What you need to do
Count the lines in the items below that contain the string "Remove", and reply with the number alone.

━━━ Provided records ━━━

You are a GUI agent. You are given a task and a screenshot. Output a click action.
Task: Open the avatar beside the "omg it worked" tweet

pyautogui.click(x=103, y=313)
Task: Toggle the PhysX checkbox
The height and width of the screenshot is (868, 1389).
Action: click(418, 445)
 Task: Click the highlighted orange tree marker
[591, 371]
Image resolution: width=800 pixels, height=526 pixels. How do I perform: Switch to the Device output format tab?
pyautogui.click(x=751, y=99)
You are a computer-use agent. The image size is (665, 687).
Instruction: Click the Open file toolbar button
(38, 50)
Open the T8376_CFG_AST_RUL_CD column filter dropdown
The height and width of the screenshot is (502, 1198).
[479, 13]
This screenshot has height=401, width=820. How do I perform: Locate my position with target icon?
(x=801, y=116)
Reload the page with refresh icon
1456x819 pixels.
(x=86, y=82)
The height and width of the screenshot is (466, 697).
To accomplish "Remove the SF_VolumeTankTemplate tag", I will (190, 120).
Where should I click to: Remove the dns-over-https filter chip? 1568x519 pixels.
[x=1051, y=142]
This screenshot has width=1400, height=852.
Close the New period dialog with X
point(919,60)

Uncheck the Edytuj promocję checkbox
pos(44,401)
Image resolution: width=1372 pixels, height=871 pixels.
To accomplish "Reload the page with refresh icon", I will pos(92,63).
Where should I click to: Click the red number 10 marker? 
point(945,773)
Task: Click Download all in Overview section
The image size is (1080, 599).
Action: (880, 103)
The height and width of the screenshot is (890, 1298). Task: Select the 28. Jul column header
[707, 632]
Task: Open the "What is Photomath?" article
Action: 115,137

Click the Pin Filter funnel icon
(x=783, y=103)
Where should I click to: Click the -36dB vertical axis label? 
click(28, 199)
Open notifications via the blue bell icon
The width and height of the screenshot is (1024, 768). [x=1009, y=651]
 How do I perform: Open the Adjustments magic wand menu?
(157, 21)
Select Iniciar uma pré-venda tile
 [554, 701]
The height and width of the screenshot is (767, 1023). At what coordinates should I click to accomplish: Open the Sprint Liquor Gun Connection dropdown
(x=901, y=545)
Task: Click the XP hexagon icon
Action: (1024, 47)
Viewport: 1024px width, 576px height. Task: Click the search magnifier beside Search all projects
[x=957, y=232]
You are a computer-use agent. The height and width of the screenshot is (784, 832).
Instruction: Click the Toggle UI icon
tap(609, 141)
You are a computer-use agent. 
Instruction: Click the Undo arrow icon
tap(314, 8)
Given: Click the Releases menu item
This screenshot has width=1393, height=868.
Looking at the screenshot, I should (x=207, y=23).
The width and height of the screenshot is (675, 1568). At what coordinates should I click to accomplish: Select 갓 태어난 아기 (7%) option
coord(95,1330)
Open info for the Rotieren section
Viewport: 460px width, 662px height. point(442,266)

━━━

Result of the exercise
2